Chronique

Tomeka Reid Quartet

3+3

Tomeka Reid (cello), Mary Halvorson (g), Jason Roebke (b), Tomas Fujiwara (dm)

Label / Distribution : Cuneiform Records/Orkhêstra

C’est en 2015 que la violoncelliste proposait un quartet appelé à faire date. Autant le dire, un second album était vivement attendu, tant 17W avait marqué de son sceau la décennie. 3+3 répond à ces attentes : on retrouve cet équilibre parfait de l’orchestre, avec cette connivence entre le violoncelle et son aréopage de cordes où l’alliance avec la contrebasse de Jason Roebke et la sororité qui l’associe à la guitare de Mary Halvorson sont gages d’un véritable équilibre. Dans « Sauntering With Mr. Brown », c’est Tomeka Reid qui induit le mouvement très léger du morceau, accompagnée d’abord de la batterie aux aguets de Tomas Fujiwara, toujours précis et inventif dans chacune de ses interventions. Ce quartet agit comme une gigantesque série de calques toujours en mouvement, où le violoncelle est une boussole dominante, jouant à toutes sortes de masques avec Halvorson, très sobre dans ses effets, mais néanmoins franchement moteur, et toujours prête à décupler les effets des archets.

On pourrait penser que c’est Jason Roebke l’acteur le plus discret de cette architecture, mais il ne faut pas s’y tromper. Aux prémices de « Turning Inward/Sometimes You Just Have to Run With it », il ombre d’un pizzicato souterrain le chant d’un violoncelle joliment dissonant ; il va le mettre en perspective, l’harmoniser à mesure que la batterie s’en mêle.
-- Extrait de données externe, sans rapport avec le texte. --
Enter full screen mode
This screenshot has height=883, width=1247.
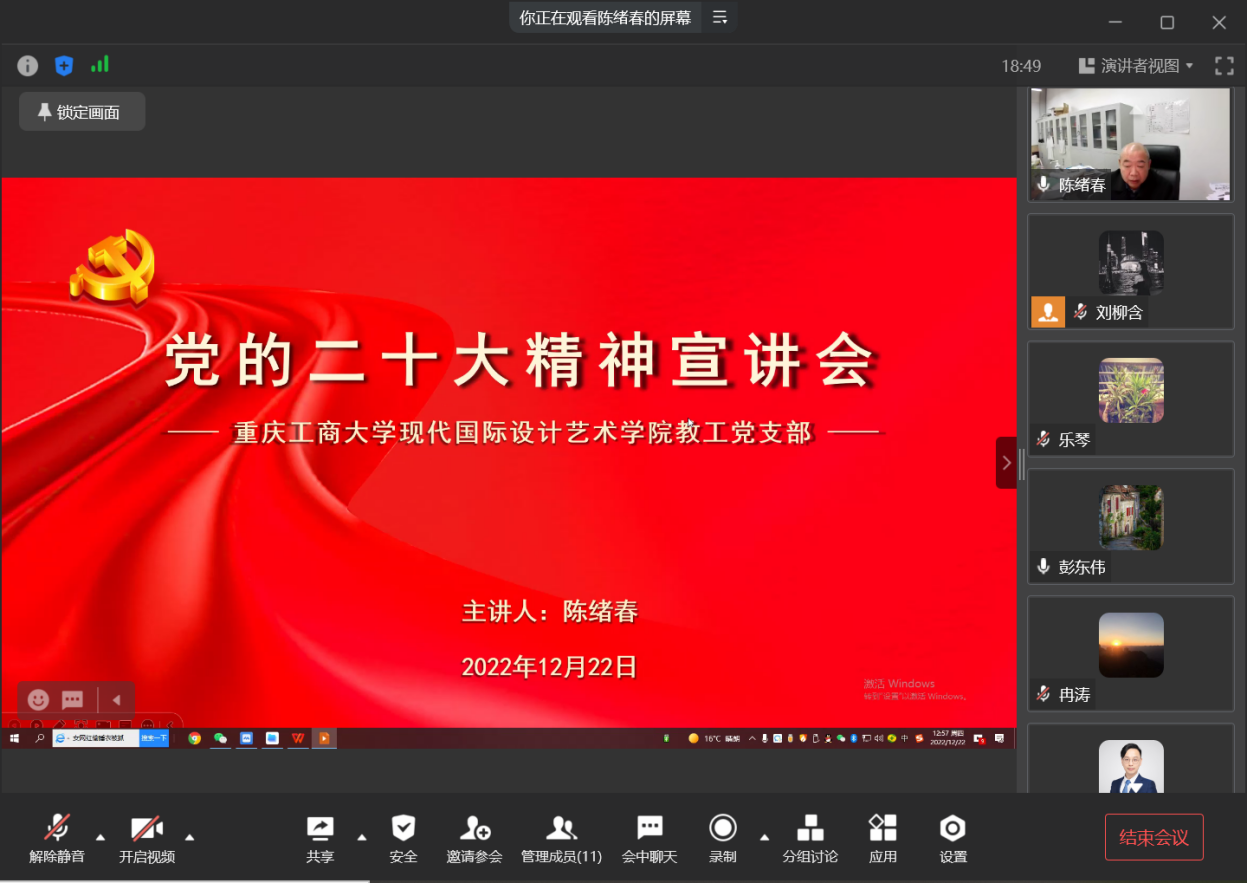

Très coloriste, la base rythmique s’offre le plaisir de digresser avant que l’écho trouble de Mary Halvorson, proche de ce qu’elle propose dans le dernier Amaryllis ne vienne conseiller à l’orchestre de se mettre en ordre de marche ; Tomeka Reid s’appuie ici sur plusieurs relations télépathiques, basées sur sa propre intimité avec la guitariste, qui ne se trouve jamais loin de Fujiwara. Dans le premier morceau de l’album aux atmosphères changeantes au gré de ces complicités, c’est la fougue d’Halvorson confronté à l’opiniâtreté de Reid qui donne tout cet élan à l’album.

Entre contemporanéité et respect inchangé d’une certaine tradition, d’un rapport dynastique avec les avant-gardes, le Tomeka Reid Quartet avance toujours à pas de géant. On pourra entendre dans ce 3+3 comme la réponse, l’adhésion plutôt, de la violoncelliste à ce mouvement entamé par Tomas Fujiwara aux multiples de 3 dans son Triple Double, qu’Halvorson avait questionné dans son récent sextet. Ici, pas besoin d’être six, c’est la relation de Reid avec chacun de ses musiciens qui compte triple, sans (plus de) tambours ni trompettes.